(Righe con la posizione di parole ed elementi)
╔══
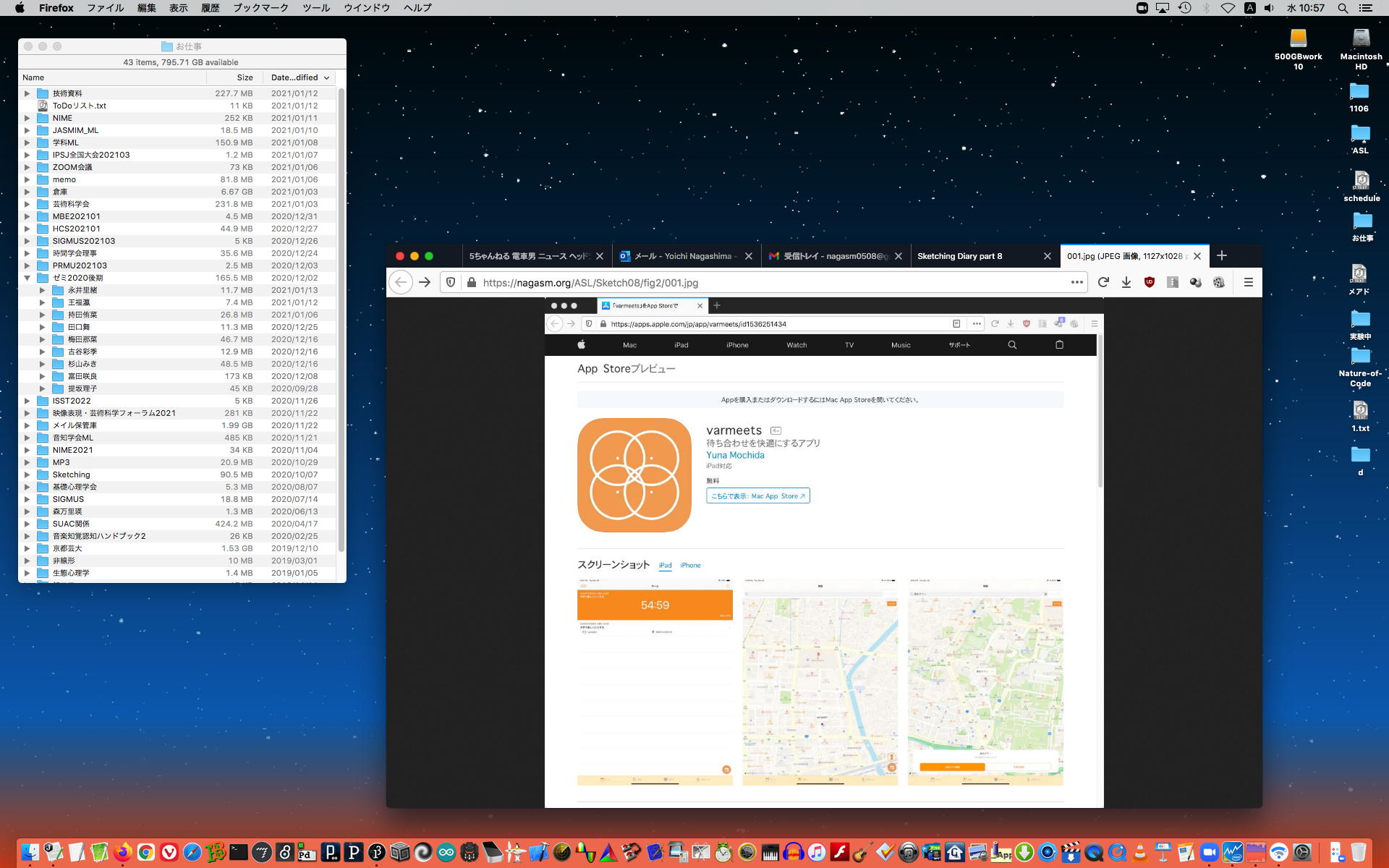The height and width of the screenshot is (868, 1389).
Task: Open page actions three-dot menu
Action: pos(1076,283)
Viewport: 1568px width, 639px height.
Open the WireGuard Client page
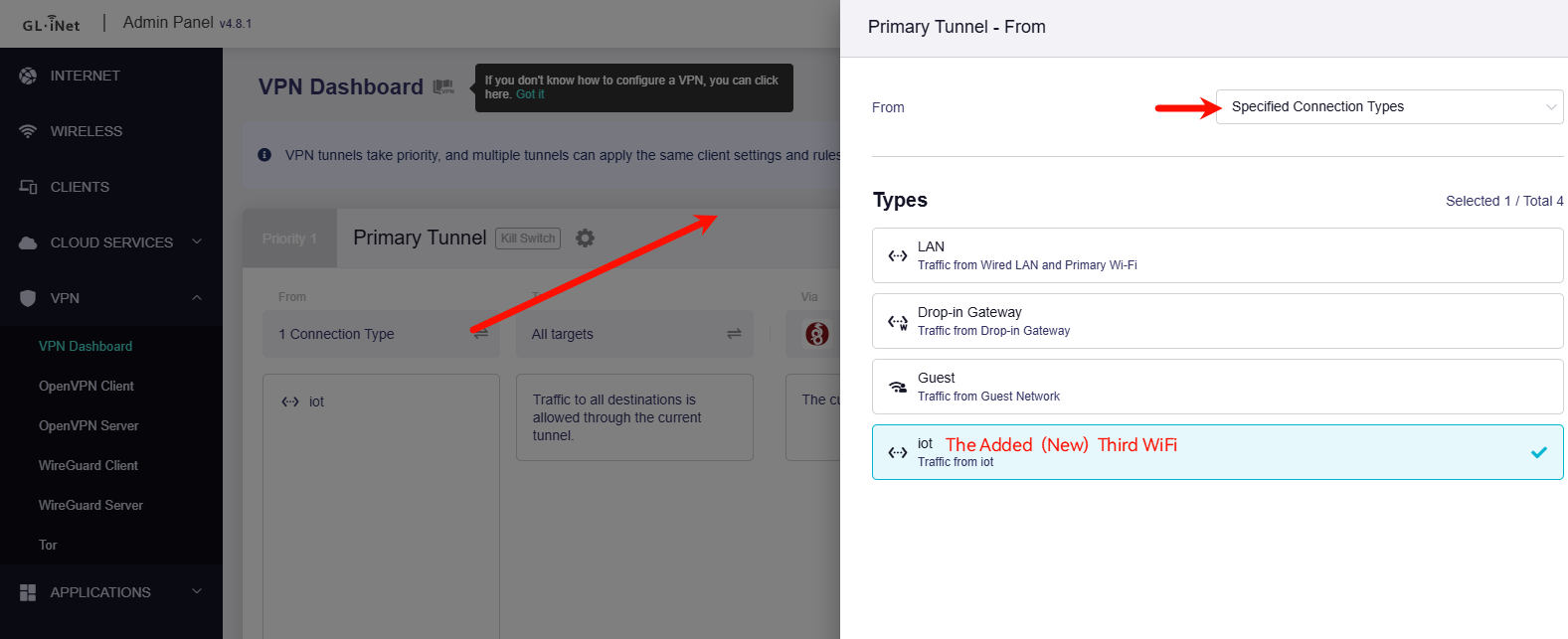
╚══
Riscrivi tutte le righe sostituendo "Viewport" con "Display area" e lasciando invariato il resto. Non includere le immagini nella risposta.

The height and width of the screenshot is (868, 1389).
Task: Open page actions three-dot menu
Action: pos(1076,283)
Display area: 1568px width, 639px height.
Open the WireGuard Client page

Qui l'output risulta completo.